When was the last time you logged into your online banking account?
Did you answer that security challenge, "What is the name of your first employer?"
I love that question.
I type my first boss's name — which, by the way, is none of your damn business — and I always enjoy a momentary memory, a fleeting emotion, based on our interaction. I was young and impressionable. (Now I'm older and impressionable.)
My first boss was a substantial shaper of who I have become. I always type her name with a smile.
You always remember your first boss.
In my Vistage practice, I'm meeting many people who run businesses. Each time, surely, I am meeting someone else's first boss.

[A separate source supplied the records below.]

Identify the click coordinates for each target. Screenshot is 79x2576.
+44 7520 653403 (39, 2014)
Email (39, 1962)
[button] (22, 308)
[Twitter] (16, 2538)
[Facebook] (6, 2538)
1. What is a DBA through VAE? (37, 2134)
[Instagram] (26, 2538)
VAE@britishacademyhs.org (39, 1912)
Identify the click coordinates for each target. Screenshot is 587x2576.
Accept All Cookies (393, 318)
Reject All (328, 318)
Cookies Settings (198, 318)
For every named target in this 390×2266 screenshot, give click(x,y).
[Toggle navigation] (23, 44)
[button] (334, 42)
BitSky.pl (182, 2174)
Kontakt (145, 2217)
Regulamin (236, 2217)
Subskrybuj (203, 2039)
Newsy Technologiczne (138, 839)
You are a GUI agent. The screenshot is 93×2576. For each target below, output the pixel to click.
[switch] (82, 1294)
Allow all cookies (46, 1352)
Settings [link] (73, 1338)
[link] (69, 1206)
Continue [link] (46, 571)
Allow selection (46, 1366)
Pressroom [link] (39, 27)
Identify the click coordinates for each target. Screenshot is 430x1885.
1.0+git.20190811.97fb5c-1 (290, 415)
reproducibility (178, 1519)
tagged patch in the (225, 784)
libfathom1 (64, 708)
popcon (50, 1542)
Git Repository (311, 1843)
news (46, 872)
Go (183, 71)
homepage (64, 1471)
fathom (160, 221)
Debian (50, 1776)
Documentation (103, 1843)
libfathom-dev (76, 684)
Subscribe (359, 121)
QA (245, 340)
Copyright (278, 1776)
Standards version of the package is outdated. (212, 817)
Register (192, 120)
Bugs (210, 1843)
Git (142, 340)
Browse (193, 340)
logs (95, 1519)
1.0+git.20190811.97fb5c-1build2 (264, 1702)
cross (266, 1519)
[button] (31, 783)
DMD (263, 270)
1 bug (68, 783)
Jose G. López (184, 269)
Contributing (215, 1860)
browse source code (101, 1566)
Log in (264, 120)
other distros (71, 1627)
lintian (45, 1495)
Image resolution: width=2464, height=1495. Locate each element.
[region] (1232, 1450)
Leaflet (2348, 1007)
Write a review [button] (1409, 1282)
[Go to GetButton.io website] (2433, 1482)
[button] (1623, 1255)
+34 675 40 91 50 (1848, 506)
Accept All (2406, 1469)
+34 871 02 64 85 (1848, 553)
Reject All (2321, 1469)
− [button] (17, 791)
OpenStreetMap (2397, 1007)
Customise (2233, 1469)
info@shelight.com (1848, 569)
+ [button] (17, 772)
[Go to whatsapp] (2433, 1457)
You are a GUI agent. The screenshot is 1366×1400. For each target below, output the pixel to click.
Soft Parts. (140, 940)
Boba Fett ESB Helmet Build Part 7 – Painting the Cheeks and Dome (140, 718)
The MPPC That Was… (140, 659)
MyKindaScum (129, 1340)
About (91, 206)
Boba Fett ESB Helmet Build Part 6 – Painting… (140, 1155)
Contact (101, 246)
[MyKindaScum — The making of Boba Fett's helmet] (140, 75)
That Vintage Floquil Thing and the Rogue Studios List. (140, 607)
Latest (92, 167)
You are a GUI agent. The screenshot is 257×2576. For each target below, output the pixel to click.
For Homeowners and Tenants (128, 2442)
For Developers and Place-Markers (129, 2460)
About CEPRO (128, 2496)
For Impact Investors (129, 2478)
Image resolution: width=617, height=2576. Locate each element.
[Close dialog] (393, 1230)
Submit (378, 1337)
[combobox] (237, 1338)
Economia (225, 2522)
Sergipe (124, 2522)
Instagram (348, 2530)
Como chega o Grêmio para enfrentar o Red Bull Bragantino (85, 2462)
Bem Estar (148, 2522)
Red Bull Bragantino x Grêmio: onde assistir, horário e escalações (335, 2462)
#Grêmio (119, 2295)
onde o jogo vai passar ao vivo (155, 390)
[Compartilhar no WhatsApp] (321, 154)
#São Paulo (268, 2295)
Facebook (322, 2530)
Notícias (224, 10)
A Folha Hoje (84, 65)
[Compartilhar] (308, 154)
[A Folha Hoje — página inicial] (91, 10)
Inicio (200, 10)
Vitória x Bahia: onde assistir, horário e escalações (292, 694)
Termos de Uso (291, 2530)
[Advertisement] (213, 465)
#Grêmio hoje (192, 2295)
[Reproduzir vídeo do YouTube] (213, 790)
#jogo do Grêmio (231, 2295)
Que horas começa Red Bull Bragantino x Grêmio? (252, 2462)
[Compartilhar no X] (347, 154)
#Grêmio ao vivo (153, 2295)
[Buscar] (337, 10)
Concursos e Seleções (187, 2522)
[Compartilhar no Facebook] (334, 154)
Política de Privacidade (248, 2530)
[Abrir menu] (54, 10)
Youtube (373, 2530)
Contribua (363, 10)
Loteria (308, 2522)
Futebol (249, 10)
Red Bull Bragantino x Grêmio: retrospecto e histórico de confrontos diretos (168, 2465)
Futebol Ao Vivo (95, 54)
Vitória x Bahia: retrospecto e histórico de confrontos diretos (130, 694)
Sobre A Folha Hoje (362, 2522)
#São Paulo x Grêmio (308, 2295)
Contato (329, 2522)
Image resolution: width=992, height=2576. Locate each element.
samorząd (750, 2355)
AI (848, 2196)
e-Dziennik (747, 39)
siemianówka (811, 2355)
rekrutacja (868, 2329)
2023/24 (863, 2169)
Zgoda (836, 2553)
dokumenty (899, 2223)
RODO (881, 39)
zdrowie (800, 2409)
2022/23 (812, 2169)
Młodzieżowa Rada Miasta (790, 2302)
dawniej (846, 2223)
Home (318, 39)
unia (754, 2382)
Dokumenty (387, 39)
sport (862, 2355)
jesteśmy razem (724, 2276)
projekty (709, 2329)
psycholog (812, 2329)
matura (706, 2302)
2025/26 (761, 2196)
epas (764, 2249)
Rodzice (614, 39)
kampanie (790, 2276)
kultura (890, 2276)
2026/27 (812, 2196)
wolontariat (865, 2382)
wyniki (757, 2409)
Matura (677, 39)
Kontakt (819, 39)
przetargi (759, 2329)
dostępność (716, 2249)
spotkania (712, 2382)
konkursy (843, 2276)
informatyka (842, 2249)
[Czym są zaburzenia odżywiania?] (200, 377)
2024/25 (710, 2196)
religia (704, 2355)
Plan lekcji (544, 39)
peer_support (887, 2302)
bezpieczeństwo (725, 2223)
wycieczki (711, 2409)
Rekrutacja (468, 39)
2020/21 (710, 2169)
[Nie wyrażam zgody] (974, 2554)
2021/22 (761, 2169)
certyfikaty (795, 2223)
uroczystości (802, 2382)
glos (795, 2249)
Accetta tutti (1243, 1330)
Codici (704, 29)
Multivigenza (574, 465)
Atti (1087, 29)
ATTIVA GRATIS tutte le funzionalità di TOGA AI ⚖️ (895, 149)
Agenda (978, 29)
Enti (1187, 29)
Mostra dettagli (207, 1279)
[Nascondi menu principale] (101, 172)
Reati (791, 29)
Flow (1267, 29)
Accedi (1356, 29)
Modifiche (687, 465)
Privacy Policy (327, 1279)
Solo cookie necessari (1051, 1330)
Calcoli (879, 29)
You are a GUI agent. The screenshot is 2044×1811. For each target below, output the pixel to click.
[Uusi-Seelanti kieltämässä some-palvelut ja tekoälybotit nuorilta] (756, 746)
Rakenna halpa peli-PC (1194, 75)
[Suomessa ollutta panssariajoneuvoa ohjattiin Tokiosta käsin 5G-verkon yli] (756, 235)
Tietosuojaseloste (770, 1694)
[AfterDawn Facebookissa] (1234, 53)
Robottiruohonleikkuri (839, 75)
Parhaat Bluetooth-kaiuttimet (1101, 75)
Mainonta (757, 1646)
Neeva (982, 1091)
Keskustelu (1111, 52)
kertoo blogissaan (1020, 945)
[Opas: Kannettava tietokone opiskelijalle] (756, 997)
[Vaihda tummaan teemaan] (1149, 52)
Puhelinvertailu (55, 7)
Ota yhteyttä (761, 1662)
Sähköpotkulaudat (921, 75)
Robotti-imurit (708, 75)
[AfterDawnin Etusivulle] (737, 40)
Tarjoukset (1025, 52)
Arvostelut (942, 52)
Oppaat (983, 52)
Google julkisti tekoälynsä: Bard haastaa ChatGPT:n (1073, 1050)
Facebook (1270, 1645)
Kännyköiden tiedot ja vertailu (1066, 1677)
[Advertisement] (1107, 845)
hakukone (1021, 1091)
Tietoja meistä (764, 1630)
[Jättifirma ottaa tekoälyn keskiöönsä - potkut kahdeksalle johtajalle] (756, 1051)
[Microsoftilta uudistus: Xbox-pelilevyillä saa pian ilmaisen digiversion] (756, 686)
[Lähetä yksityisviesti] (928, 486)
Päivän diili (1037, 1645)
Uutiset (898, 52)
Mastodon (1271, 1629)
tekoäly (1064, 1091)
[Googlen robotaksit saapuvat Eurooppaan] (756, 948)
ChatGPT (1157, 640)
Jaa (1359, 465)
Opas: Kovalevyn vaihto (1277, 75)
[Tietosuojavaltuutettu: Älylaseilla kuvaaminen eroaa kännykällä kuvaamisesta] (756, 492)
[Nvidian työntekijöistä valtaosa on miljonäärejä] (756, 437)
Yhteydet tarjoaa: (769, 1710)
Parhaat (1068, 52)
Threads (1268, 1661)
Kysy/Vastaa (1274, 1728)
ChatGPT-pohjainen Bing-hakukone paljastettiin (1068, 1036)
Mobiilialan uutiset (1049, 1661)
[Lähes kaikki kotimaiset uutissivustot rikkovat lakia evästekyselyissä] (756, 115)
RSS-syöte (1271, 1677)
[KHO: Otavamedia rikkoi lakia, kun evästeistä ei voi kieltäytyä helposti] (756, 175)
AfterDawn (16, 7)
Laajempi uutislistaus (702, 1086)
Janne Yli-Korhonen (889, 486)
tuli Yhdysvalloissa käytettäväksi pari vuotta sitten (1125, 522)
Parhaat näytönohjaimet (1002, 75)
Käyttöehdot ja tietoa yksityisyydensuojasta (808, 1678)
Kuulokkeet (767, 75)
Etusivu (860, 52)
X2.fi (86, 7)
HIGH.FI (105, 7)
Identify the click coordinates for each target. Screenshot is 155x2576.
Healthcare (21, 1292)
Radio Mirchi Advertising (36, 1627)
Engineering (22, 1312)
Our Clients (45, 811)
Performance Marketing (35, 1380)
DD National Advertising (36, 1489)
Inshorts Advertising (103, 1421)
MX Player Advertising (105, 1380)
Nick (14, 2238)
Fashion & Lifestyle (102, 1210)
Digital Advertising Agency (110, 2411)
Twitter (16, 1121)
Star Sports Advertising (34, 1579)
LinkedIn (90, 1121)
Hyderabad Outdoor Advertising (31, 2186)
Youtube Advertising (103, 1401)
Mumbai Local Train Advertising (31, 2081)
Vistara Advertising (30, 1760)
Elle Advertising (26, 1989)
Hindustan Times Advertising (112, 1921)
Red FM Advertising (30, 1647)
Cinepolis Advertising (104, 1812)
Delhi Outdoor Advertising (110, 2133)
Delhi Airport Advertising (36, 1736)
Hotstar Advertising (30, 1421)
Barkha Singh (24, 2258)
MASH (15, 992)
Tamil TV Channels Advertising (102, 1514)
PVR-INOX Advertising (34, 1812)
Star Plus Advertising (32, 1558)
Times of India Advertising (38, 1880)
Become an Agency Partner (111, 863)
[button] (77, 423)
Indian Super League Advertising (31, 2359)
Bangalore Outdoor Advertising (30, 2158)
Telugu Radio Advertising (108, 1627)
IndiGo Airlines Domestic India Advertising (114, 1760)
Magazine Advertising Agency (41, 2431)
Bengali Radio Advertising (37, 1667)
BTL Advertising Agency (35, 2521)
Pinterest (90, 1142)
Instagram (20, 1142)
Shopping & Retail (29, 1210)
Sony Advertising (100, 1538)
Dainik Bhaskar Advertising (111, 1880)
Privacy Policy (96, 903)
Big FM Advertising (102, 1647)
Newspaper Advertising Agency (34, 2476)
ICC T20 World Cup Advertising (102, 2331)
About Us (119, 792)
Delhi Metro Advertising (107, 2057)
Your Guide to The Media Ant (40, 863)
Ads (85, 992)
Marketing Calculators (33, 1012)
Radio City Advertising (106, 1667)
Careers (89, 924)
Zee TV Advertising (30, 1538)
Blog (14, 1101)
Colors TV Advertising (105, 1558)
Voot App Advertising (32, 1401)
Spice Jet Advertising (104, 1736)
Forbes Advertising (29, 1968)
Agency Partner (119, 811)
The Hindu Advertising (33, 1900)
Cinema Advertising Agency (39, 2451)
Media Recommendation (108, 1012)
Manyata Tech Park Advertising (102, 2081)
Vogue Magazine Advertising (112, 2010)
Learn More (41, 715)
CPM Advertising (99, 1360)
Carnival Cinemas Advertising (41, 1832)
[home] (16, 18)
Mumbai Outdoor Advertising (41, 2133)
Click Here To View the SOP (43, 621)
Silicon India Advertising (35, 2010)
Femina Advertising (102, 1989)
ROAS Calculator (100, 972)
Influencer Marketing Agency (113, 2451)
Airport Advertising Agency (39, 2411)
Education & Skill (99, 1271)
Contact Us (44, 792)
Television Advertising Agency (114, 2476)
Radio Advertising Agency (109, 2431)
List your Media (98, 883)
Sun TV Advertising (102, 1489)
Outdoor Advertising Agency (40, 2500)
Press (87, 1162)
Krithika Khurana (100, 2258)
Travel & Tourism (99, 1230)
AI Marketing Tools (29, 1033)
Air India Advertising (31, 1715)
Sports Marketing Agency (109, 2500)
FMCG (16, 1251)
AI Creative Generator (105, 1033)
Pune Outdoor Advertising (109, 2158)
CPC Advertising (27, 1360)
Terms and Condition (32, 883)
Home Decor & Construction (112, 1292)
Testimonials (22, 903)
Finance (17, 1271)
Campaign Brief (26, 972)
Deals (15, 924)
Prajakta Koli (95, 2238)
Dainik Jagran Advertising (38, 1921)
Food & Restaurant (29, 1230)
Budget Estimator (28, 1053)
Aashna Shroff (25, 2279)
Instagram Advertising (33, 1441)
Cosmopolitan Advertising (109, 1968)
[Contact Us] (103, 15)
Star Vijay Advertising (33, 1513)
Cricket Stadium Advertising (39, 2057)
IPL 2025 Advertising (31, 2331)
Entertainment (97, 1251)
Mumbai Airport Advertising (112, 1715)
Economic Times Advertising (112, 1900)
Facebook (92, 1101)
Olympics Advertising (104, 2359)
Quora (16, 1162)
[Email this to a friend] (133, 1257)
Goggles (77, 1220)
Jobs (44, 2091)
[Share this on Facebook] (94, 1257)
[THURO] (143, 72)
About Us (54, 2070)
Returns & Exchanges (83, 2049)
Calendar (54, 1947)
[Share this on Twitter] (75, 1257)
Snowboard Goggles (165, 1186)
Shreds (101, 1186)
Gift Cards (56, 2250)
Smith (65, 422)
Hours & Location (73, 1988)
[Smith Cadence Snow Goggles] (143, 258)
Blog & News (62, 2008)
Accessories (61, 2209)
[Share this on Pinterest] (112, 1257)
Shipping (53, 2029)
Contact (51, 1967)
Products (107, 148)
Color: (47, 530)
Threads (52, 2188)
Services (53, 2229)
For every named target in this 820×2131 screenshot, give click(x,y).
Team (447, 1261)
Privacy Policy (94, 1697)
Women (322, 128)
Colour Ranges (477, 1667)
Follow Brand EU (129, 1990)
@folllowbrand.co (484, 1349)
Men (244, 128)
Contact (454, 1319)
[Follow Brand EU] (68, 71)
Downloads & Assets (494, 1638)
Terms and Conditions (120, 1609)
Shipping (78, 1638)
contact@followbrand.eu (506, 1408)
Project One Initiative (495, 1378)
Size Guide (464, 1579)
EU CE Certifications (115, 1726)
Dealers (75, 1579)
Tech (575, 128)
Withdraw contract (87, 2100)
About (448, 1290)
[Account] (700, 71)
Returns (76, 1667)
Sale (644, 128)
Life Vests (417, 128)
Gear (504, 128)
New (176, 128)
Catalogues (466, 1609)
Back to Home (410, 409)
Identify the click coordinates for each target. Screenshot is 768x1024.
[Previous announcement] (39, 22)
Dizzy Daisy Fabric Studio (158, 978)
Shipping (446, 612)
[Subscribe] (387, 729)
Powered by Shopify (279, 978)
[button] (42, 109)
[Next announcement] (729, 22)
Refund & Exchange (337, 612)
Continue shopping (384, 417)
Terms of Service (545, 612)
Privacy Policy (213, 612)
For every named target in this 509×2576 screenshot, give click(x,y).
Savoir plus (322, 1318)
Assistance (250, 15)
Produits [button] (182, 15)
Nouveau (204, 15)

The baker. The undertaker. The widget maker. Each has at least one employee — perhaps dozens — for whom their employment is their first job. And so each of my friends is, therefore, someone's first boss.
And I smile.
I smile at the thought that each of their names have become banking passwords.
Throughout the city — far beyond, around the world — their current and former employees log into their own bank accounts and enter the names of my entrepreneurial friends.
What a strange and whimsical legacy! The final paycheck is long ago spent or invested. The boss wields no power.
But the boss's name is still the key to the vault. That's rich. That's irony. That's justice.
Who types your name?
For whom are you the first boss?
Can you imagine them typing your name? Is it with a smile? I do hope so.
To Those Who Type "Artie"
I hope our time together was useful in your journey.
If it wasn't, I'm sorry. I hope I wasn't the best boss you have had.
I hope you did the best work of your career when we were together. Until, of course, your next job, where I hope you did even better.
And I hope, whenever you type "Artie," you discover your bank account is a little fuller than you had forecast — like finding a $20 in the pocket of an old pair of jeans.